▸ **Task description**:
Duplicate the lines of the listing below, beginning at the line containing "The height and width of the screenshot is (1142, 2322)." and continuing through the line containing "Action: click(x=33, y=171)". Include both of those lines and nothing outside that range.

Dataset listing:
————————

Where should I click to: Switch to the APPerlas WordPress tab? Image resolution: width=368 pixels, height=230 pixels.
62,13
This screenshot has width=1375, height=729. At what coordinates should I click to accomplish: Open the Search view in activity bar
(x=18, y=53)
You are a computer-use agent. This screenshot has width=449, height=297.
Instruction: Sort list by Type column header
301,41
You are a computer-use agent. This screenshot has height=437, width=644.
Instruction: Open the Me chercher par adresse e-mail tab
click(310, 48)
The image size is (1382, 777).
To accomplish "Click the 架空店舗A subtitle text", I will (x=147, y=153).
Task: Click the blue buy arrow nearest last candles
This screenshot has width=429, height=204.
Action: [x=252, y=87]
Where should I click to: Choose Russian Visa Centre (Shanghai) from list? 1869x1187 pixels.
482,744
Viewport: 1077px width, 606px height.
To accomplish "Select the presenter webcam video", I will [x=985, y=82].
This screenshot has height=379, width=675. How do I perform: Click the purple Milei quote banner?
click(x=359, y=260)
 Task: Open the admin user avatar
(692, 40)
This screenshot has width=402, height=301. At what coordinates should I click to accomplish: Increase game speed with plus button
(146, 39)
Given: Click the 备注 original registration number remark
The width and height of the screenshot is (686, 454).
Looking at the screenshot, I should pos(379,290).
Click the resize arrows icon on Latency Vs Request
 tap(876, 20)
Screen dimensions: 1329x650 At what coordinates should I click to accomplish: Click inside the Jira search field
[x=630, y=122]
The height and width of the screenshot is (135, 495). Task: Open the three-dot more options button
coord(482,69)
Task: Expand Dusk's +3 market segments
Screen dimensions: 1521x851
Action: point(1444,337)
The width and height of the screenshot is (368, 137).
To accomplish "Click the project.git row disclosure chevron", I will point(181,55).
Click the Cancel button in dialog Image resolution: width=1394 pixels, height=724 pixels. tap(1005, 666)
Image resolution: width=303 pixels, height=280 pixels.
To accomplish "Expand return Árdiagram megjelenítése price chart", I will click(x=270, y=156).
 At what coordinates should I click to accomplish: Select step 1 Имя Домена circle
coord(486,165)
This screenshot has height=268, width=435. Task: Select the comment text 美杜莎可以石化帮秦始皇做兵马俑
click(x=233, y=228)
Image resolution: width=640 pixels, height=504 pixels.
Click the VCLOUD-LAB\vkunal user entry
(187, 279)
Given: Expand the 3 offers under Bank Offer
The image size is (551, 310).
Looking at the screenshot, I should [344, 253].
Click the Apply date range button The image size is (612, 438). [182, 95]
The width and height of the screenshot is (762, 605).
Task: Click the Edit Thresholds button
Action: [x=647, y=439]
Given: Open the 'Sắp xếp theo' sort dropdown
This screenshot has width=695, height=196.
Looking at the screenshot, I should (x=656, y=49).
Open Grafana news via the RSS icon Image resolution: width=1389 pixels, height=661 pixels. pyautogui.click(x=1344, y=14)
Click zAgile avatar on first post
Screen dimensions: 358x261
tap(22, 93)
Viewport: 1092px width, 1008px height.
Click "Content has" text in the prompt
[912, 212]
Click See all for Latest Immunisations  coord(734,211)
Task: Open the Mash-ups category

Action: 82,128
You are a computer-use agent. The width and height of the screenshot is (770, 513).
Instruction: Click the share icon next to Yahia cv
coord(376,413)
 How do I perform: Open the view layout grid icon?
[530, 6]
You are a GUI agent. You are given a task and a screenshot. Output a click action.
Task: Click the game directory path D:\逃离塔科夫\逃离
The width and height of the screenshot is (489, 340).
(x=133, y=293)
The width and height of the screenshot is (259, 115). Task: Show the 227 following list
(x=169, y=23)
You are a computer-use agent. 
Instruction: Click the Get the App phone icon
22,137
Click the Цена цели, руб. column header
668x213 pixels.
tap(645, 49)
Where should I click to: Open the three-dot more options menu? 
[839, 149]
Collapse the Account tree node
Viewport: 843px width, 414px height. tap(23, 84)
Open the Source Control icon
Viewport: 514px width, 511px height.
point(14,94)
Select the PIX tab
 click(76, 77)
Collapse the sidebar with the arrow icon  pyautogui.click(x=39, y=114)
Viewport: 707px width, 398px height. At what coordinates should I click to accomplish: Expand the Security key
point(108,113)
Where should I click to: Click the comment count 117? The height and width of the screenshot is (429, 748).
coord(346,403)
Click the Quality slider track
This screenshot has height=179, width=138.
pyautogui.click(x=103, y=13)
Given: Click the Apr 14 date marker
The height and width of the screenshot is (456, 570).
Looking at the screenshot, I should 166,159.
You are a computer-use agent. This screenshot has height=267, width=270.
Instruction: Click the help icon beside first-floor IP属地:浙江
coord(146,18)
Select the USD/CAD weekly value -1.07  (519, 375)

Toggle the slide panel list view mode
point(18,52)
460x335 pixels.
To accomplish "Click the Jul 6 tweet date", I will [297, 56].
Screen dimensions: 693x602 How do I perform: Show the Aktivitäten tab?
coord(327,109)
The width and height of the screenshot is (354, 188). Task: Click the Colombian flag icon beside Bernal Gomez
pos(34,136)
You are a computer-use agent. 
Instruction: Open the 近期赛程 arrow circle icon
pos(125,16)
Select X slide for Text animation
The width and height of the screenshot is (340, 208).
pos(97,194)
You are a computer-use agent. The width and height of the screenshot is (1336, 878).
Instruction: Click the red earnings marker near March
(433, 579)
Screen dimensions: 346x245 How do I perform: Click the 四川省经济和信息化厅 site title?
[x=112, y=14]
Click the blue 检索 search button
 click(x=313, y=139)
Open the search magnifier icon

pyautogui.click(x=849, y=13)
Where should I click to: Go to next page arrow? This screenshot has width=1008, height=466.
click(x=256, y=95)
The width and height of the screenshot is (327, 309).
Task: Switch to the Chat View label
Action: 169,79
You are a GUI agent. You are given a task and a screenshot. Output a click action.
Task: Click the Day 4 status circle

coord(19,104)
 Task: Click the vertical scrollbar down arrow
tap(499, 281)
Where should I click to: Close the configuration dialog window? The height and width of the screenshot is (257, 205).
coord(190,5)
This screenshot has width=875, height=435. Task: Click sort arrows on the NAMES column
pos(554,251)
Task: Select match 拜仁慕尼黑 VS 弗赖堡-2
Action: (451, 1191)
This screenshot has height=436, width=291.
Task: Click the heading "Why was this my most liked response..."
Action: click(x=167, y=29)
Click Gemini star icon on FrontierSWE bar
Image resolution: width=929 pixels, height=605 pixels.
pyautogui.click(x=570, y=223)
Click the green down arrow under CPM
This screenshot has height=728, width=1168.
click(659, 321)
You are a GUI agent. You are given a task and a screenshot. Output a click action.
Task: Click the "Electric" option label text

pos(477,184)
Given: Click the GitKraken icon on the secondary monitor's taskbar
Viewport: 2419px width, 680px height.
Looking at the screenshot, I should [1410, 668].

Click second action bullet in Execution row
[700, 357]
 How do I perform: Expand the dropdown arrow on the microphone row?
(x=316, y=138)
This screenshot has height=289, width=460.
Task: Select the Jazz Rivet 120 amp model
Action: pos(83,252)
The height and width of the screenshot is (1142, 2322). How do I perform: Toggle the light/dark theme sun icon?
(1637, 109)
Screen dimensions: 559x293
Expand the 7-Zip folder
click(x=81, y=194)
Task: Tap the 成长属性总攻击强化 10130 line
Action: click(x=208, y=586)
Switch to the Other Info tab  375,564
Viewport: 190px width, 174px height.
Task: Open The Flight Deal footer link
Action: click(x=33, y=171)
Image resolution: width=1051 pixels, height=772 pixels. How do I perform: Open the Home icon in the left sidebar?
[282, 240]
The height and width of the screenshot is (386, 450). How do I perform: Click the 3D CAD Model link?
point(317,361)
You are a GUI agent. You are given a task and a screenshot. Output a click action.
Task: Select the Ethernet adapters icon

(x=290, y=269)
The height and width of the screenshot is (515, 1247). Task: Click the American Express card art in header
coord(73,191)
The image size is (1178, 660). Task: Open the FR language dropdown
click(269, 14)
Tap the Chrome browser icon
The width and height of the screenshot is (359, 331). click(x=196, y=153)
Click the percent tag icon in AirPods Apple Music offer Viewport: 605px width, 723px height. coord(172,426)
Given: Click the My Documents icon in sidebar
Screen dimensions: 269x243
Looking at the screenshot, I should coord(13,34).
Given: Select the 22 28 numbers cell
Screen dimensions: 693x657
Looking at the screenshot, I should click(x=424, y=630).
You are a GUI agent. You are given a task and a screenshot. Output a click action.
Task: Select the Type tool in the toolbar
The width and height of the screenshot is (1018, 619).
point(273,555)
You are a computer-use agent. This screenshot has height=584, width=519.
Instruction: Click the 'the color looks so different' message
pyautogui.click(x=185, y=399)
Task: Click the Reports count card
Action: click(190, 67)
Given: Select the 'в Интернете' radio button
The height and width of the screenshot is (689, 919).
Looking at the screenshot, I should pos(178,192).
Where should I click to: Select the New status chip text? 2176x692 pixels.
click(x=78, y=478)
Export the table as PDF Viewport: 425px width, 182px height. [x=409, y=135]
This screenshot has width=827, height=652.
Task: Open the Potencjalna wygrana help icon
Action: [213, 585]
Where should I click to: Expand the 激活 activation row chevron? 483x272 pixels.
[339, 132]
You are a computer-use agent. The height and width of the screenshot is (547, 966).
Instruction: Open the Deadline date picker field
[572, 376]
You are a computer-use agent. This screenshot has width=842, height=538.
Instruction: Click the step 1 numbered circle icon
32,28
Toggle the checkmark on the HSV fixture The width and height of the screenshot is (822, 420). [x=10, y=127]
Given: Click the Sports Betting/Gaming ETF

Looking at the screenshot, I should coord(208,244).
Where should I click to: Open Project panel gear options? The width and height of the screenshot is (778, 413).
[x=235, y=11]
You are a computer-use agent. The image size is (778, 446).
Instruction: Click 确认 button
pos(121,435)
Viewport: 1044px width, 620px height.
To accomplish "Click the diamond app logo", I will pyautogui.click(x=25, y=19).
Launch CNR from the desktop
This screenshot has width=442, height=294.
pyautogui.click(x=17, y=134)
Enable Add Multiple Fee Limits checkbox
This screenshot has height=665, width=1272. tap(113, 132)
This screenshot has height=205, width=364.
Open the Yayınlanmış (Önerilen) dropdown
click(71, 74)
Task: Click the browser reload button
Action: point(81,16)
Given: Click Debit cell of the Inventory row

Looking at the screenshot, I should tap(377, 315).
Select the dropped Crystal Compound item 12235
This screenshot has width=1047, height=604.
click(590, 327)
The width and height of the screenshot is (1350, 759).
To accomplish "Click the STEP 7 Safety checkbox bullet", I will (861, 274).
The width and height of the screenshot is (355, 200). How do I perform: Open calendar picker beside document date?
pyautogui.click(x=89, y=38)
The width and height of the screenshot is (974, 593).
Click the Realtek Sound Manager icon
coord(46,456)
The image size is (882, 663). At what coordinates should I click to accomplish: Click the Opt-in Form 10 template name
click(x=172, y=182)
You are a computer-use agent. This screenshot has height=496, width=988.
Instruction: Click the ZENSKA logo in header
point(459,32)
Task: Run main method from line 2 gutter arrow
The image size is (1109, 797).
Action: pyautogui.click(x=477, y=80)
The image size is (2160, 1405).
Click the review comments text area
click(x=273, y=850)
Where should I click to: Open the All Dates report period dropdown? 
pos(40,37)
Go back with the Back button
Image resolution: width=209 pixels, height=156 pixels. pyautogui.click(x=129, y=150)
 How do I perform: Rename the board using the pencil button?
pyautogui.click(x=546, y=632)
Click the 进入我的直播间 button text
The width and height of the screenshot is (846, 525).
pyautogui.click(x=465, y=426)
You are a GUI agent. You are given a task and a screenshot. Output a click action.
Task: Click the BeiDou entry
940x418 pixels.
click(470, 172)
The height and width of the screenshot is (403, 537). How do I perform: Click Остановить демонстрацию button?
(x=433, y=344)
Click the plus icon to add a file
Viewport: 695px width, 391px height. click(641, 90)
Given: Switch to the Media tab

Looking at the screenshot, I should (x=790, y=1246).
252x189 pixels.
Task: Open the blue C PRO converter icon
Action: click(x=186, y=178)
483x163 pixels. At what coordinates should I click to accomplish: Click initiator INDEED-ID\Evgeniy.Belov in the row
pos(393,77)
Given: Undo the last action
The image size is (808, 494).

————————

▸ **Full solution**:
The height and width of the screenshot is (1142, 2322). How do I perform: Toggle the light/dark theme sun icon?
(1637, 109)
Screen dimensions: 559x293
Expand the 7-Zip folder
click(x=81, y=194)
Task: Tap the 成长属性总攻击强化 10130 line
Action: click(x=208, y=586)
Switch to the Other Info tab  375,564
Viewport: 190px width, 174px height.
Task: Open The Flight Deal footer link
Action: click(x=33, y=171)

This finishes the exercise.